┌─ Information provided
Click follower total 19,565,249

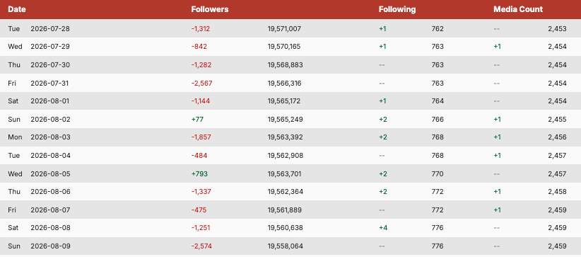pyautogui.click(x=285, y=120)
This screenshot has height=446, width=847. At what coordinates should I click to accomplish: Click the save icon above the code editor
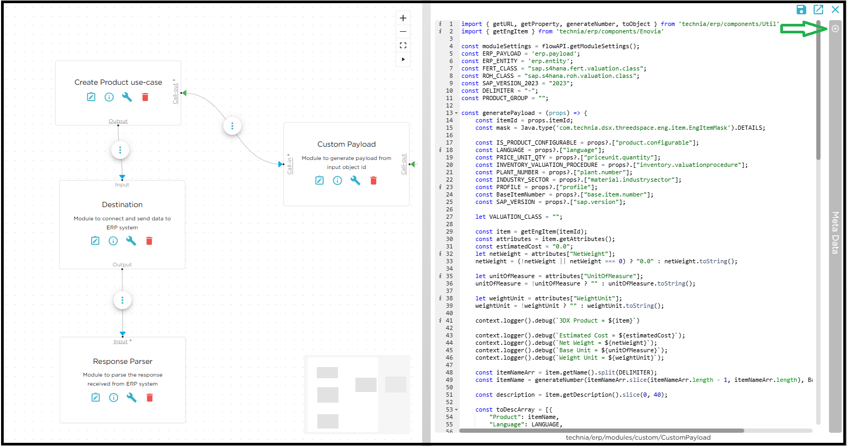point(801,10)
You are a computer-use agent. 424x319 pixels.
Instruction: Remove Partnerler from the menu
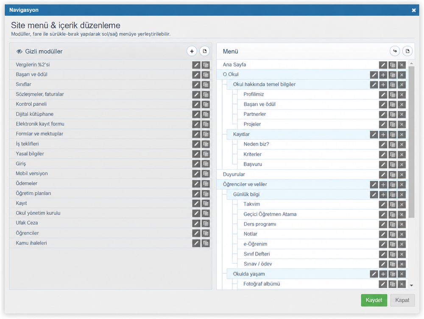pos(402,114)
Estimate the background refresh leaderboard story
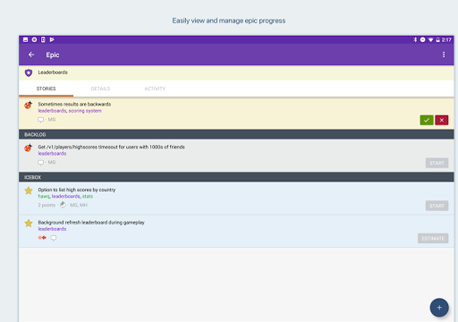Viewport: 458px width, 322px height. [433, 238]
└─
Requirement - From the line with "Estimate the background" down to the last line of the entries above, set down every line exactly, apart from the pictures.

Task answer -
Estimate the background refresh leaderboard story
Viewport: 458px width, 322px height. [433, 238]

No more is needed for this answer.